Girls and women often face sexism, marginalization, discrimination, harassment and exclusion throughout society. Women have fought hard over the years for equal rights and treatment.
People belonging to minority creed communities have faced religious intolerance, including serious persecution, harassment, racism and discrimination.
People who identify by any Code ground must be treated equally in the “social areas” protected by the Code. This may require an organization to make rules, practices and procedures more flexible to allow people who follow a creed to take part in employment, services or housing. It can also sometimes require imposing limits on, or not accommodating, a creed practice to protect and preserve the competing right of women to take part equally in a social area.
Court decisions have said that religious beliefs may have more protection than the conduct motivated by those beliefs. This is because acting on beliefs may have more of a harmful impact on the rights of others. Where an accommodation does have an adverse impact on others, organizations should apply a competing rights analysis as set out in the OHRC’s Policy on Competing Human Rights.

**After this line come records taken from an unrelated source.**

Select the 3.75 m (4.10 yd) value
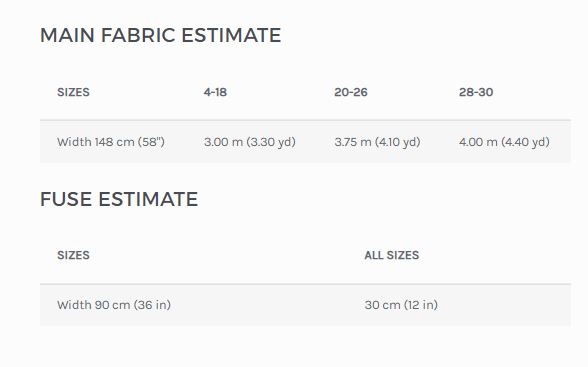Screen dimensions: 588x367 (x=377, y=142)
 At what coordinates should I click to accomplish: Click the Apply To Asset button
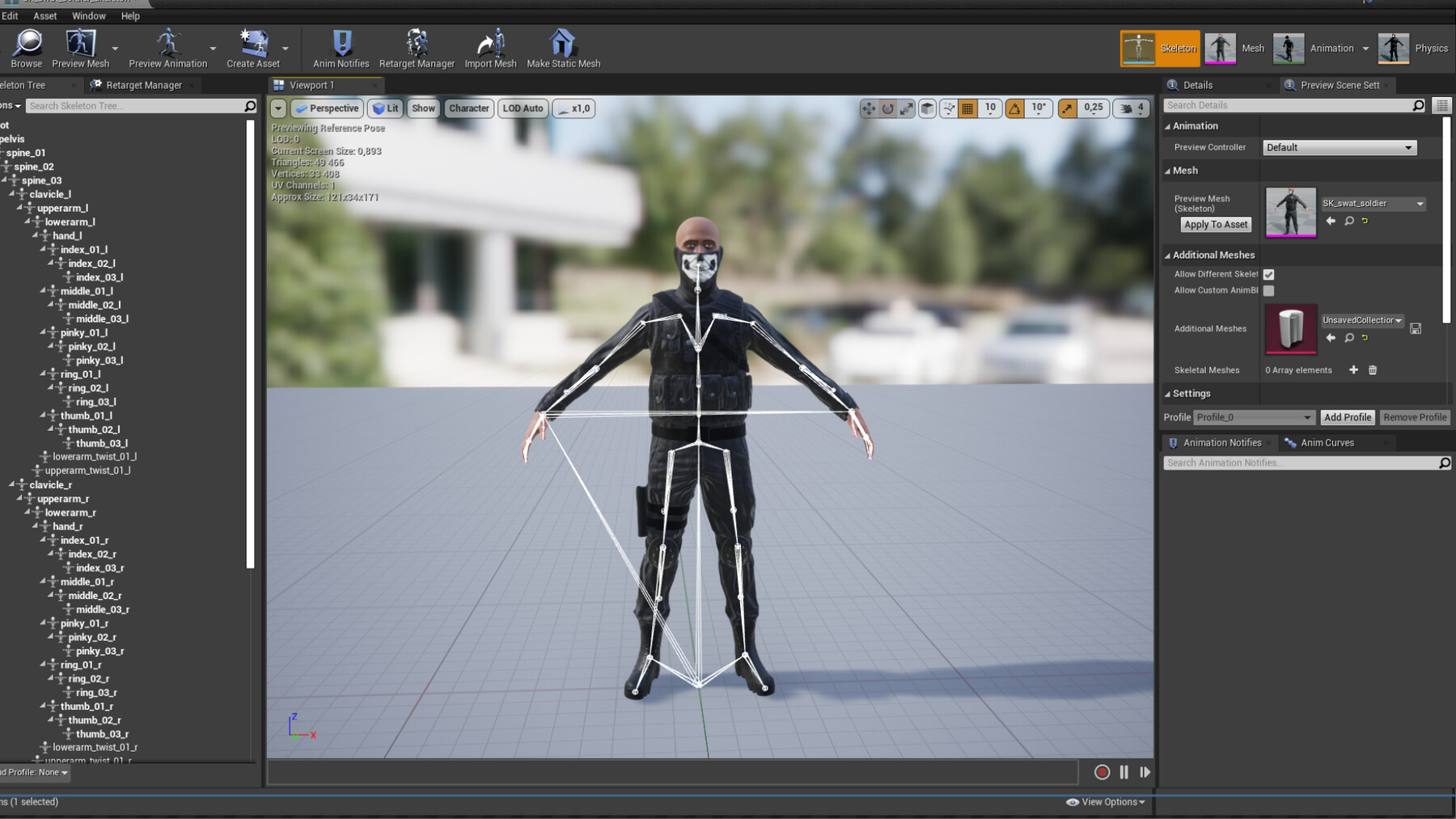1215,225
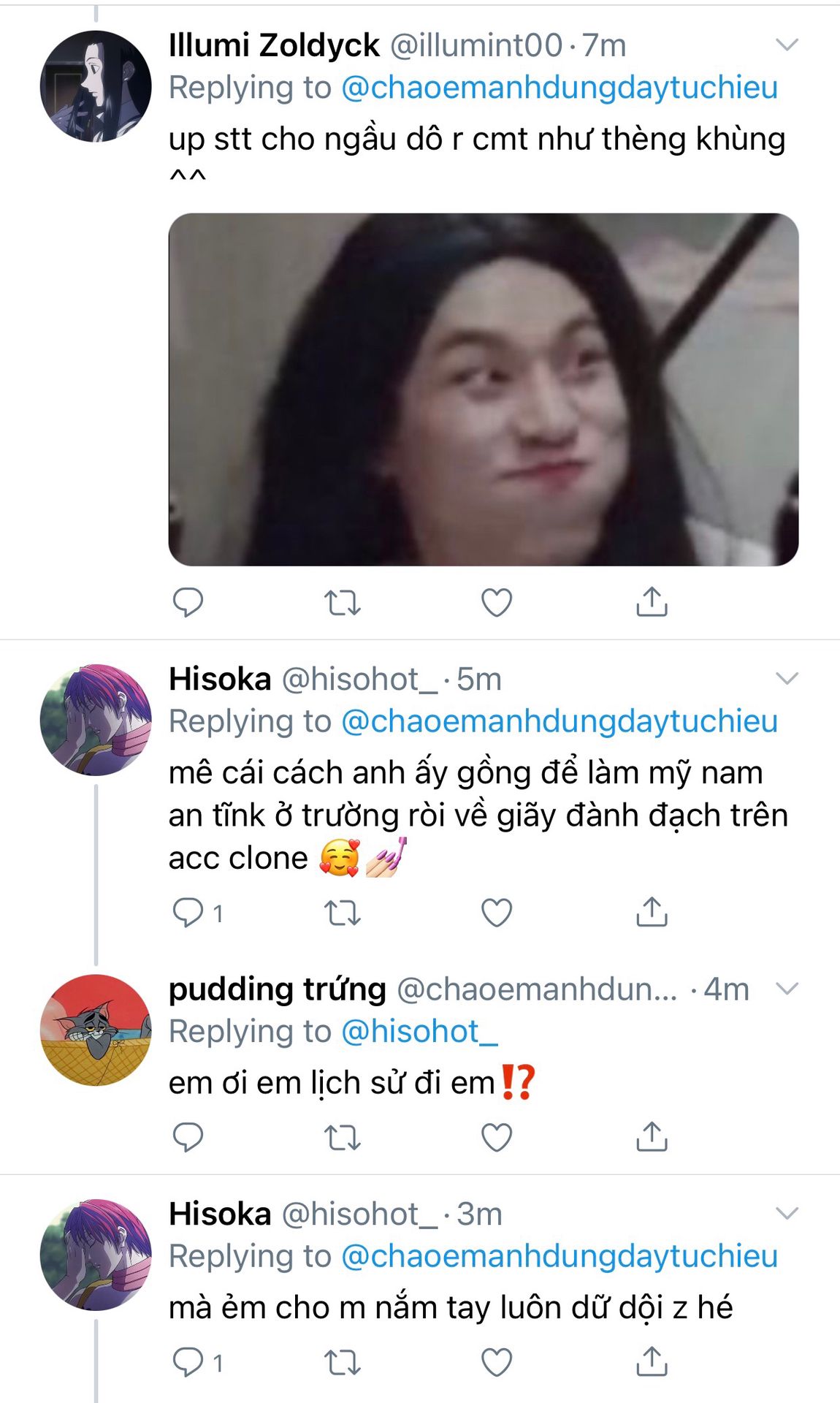This screenshot has height=1403, width=840.
Task: Open options chevron on pudding trứng's tweet
Action: [x=787, y=989]
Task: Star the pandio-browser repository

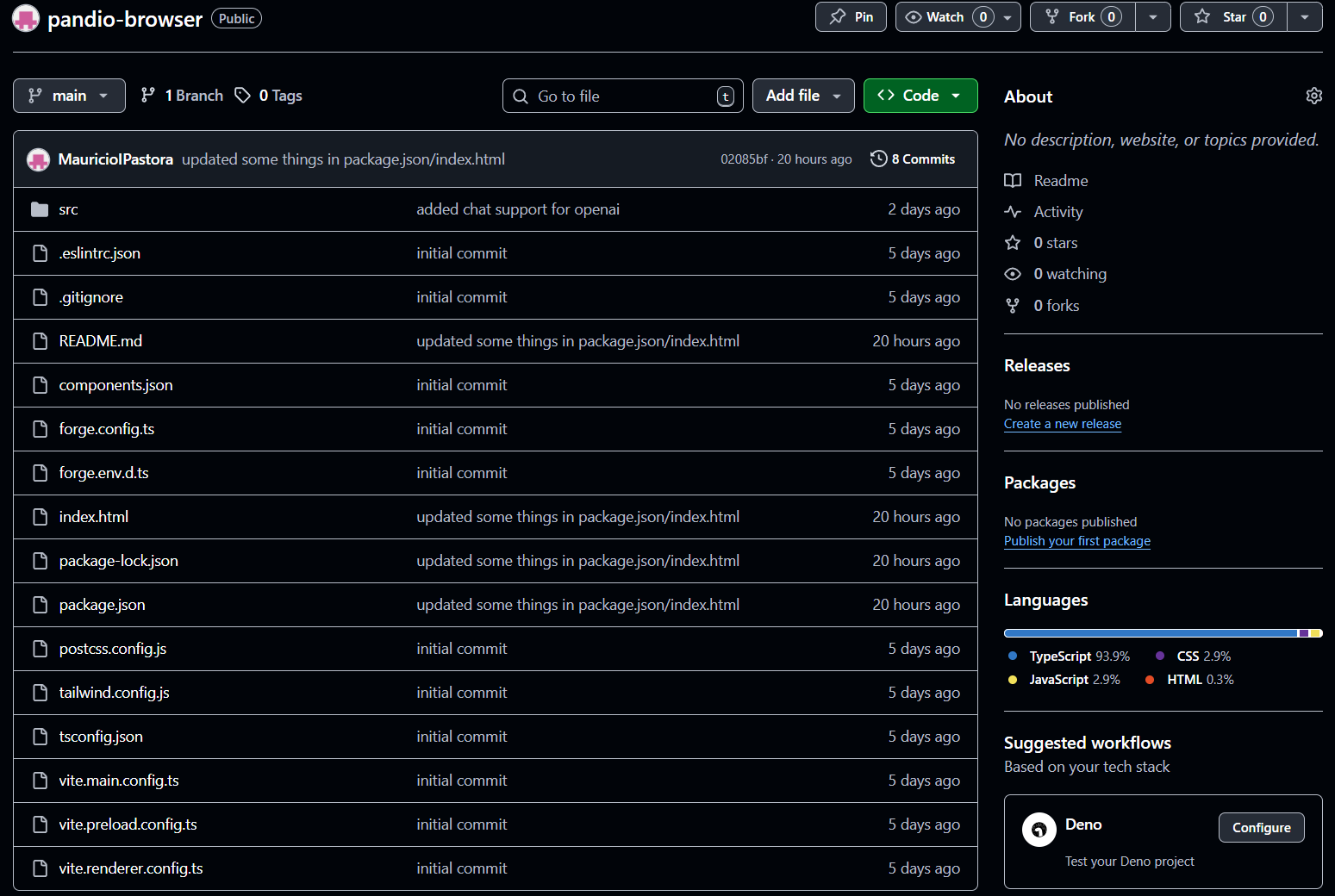Action: click(1234, 17)
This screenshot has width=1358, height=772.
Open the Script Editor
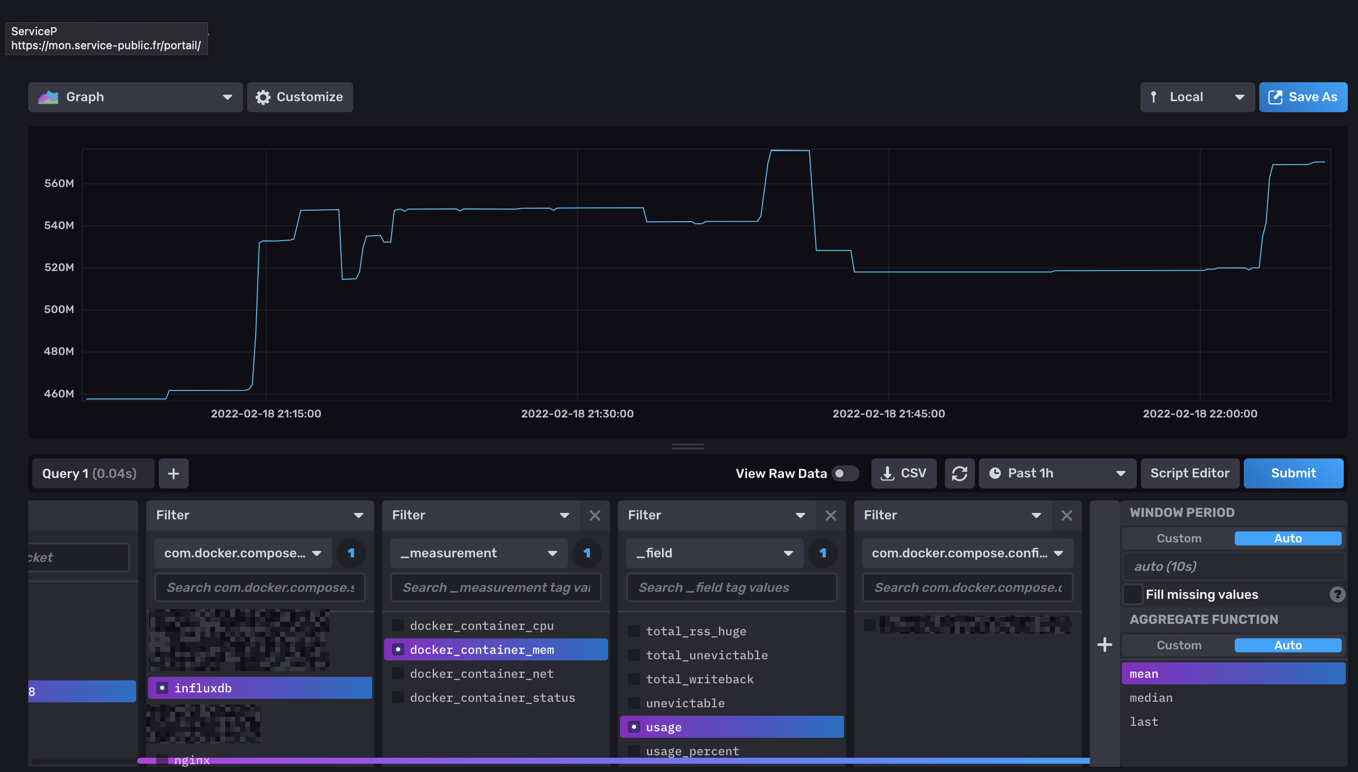pos(1189,473)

Every competing rights situation has to be assessed based on all of the relevant facts. Context is critical and even small adjustments to the facts can lead to a different analysis and outcome in a competing rights situation.
People who want an accommodation that restricts interactions between men and women should generally provide advance notice to organizations. Notice is particularly important where an accommodation request may have an adverse impact on the rights of others.
If a creed accommodation might affect women's equality rights, organizations need to assess the extent of interference with each right, including whether each right is affected at its core (a fundamental aspect of the right) or its periphery. This assessment should be based on evidence of an actual adverse impact on each set of rights.
Sometimes, a competing rights situation may be avoided or mitigated by providing an accommodation in an alternative way that does not negatively affect the equality rights of women in a significant way. For example, if a man’s religious beliefs require him to not sit beside a woman on public transit, the public transit provider should not require any woman who happens to be seated beside him to move. This would be an inappropriate accommodation. Rather, it should require the man who is seeking the accommodation to move, if possible, to facilitate such an accommodation request.
Where the impact of a creed accommodation requesting no or reduced contact with members of the opposite sex is too great, accommodation may not be possible. For example, asking women to not take part in services, employment, housing, etc. to avoid cross-sex contact would not be an appropriate accommodation.
All Ontarians benefit from a society that promotes equal participation by respecting diversity and pluralism, and affording equal rights, opportunities and dignity to all.